In its decision, the Supreme Court held the purely transient use of a residential property for short-term rentals is not compatible with Hamilton Township’s zoning ordinance restricting use within a residential district to a “family,” that is defined as including a “single housekeeping unit.” The Supreme Court further rejected the Commonwealth Court’s reasoning that non-excluded uses were otherwise permitted. Instead, the Supreme Court held that an excluded-unless-expressly included standard “is the only workable standard.”

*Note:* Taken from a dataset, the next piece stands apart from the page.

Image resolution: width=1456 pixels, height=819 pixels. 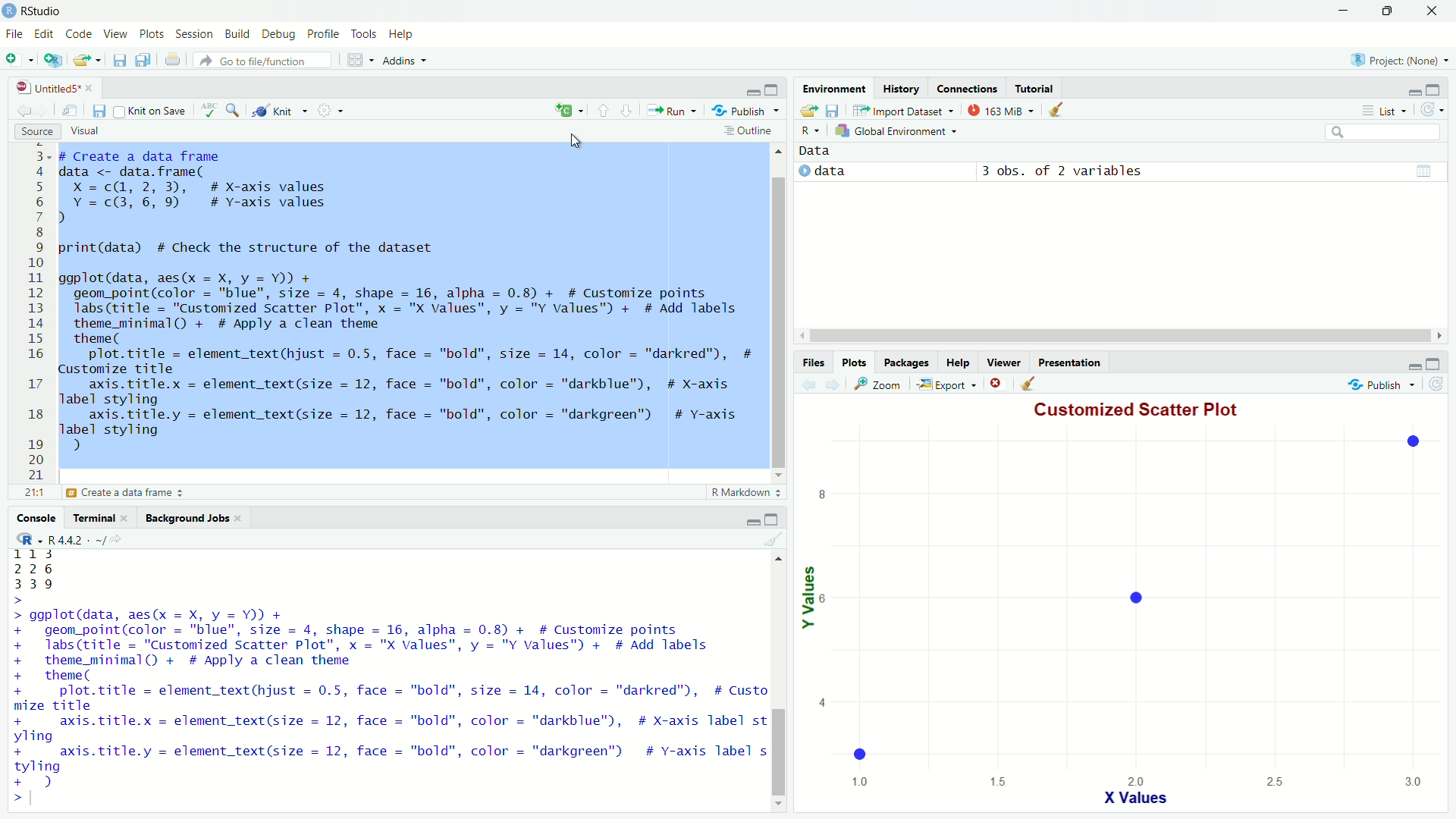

It is impossible to predict the impact of the Supreme Court’s decision in Slice of Life on the availability of short-term rentals. The Supreme Court stressed in its opinion the purely transient use of the property in that it was only used for short-term rentals; the owner never occupied the property as a residence. Heavy focus was also placed on the specific language of the zoning ordinance itself. This indicates the impact may be limited to only those properties used exclusively as a short-term rental using the same “family” and “single housekeeping unit” language found in Hamilton Township’s zoning ordinance.

Significant questions remain on properly applying residential zoning ordinances silent as to short-term rentals of properties not used solely as short-term rentals. Due to the open questions, property owners seeking to use their property for short-term rental purposes are encouraged to first seek a qualified attorney to advise on the specific zoning ordinance applicable to the property before renting the property.